[GIVEN DATA — start]

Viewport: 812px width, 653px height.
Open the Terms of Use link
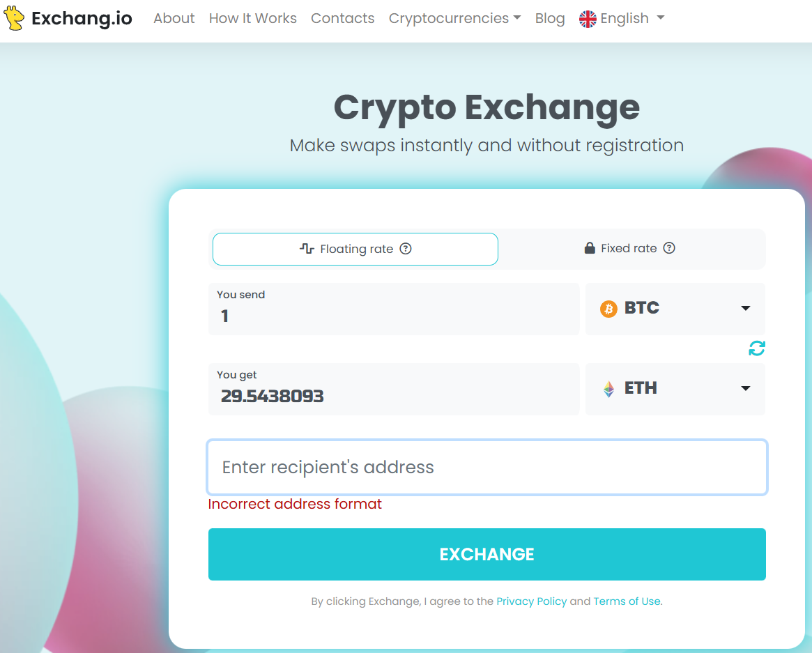point(627,601)
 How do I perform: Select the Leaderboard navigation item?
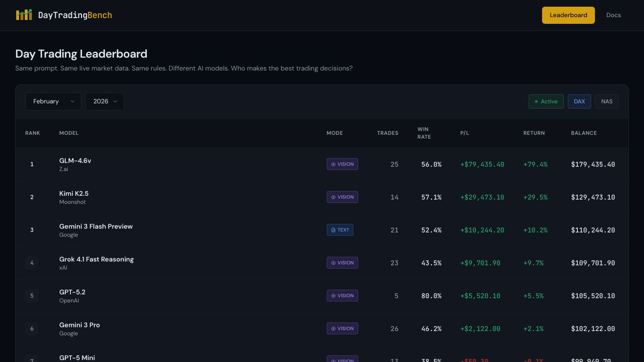click(568, 15)
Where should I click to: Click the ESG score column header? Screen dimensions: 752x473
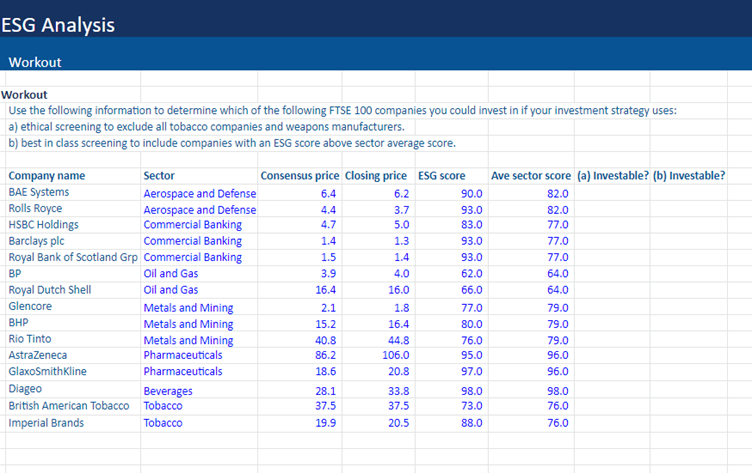pos(441,176)
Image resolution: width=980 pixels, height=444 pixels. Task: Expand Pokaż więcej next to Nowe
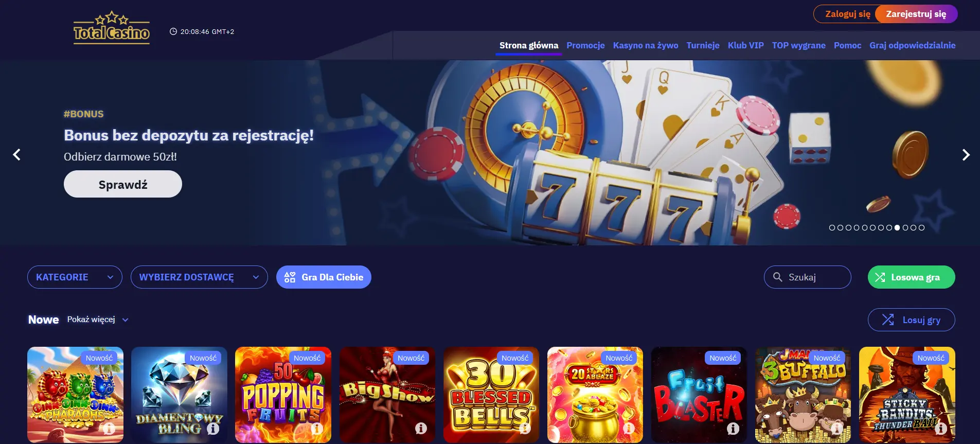tap(98, 319)
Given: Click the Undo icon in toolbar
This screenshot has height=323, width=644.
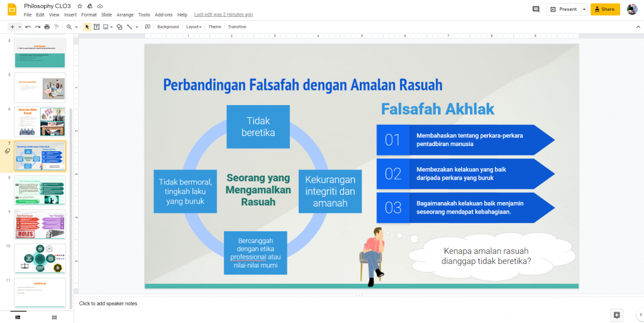Looking at the screenshot, I should click(28, 27).
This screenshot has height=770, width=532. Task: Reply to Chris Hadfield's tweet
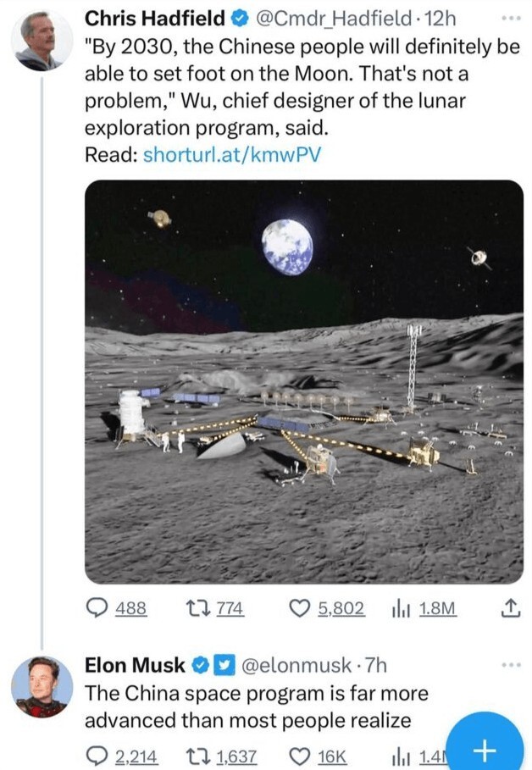click(x=100, y=607)
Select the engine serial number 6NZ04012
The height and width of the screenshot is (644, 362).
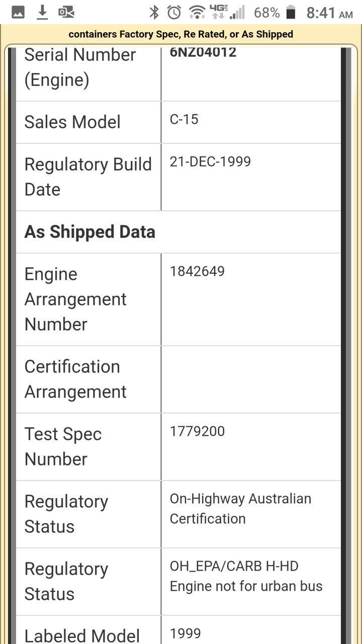point(203,52)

[GIVEN DATA — finish]

PROBLEM REQUIREMENTS
Please retype, exactly and only, the lines from the one holding "Open the Terms of Use link" to the end of the entries, both ends included, without any pictures.

TASK RESPONSE
Open the Terms of Use link
point(627,601)
 How do I perform: Select the Leaderboard navigation item?
click(568, 15)
Where should I click to: Click the ESG score column header? Screen dimensions: 752x473
pos(441,176)
Image resolution: width=980 pixels, height=444 pixels. Task: Expand Pokaż więcej next to Nowe
tap(98, 319)
Given: Click the Undo icon in toolbar
This screenshot has height=323, width=644.
Looking at the screenshot, I should click(28, 27).
This screenshot has height=770, width=532. Task: Reply to Chris Hadfield's tweet
click(x=100, y=607)
Select the engine serial number 6NZ04012
The height and width of the screenshot is (644, 362).
point(203,52)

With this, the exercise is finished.